Tesla’s market value must surpass $150 billion for Musk to be eligible for the first two tranches, a hurdle that’s more feasible, Hosken said. The annual stock price increase required to reach that level may not beat the broader market by a wide margin, proxy adviser Glass Lewis & Co. wrote in a report.
Each tranche is also tied to one of 16 financial milestones, split between goals for revenue and EBITDA, which excludes stock-based compensation expense. As a result, Musk could get more than half of his options by growing revenue, even if the firm continues to post annual losses.
“They’ve created a good amount of flexibility in the program’s design that allows the company to be an engine for market cap and revenue growth, but not necessarily profitability,” Aalap Shah, a partner at compensation consultant Pearl Meyer, told Bloomberg Law. While shareholders will benefit, will it be “mainly because of hype, or because there is a sustainable business underneath?”
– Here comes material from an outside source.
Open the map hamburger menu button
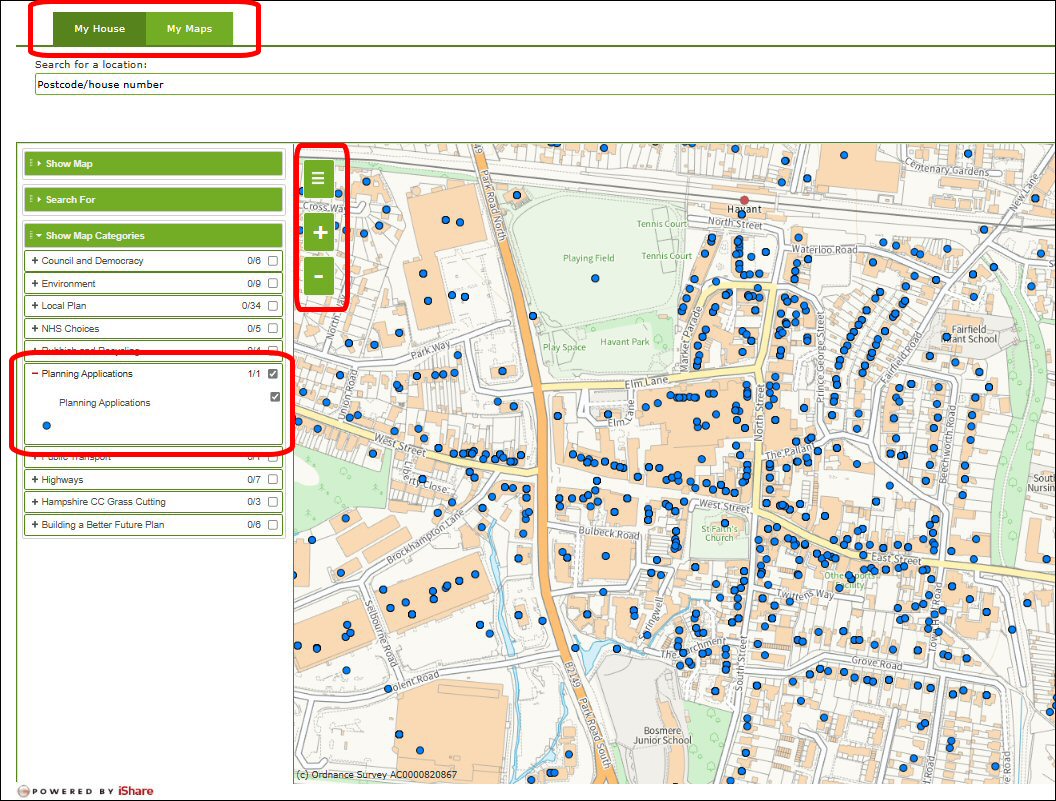 (x=319, y=178)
Concern about the lack of profit goals was echoed by the California State Teachers’ Retirement System, the second-largest pension fund in the U.S., which said in a statement it voted against the plan.
Tesla will “begin generating positive quarterly operating income on a sustained basis” this year, Musk said on an earnings call last month. The firm’s shareholders will benefit if the goals are met, and if they’re not, Musk won’t get paid, Tesla said.
Several of the firm’s largest shareholders, including Baillie Gifford & Co. and T. Rowe Price Group Inc. publicly lauded the performance award. About 73 percent of shares voted at the meeting were cast in favor of the plan. Musk and his brother Kimbal, who’s a Tesla director, said they wouldn’t vote their shares.
Tesla said in regulatory filings that it discussed the award, which was modeled after a similar grant given to Musk in 2012, with a number of its largest shareholders, who were generally supportive of the structure.
Musk, a billionaire, has about half of his net worth tied up in Tesla stock. While the award may significantly boost Musk’s wealth, most of the increase will come from his existing ownership stake rising in value, not from his compensation, according ISS’s Roe.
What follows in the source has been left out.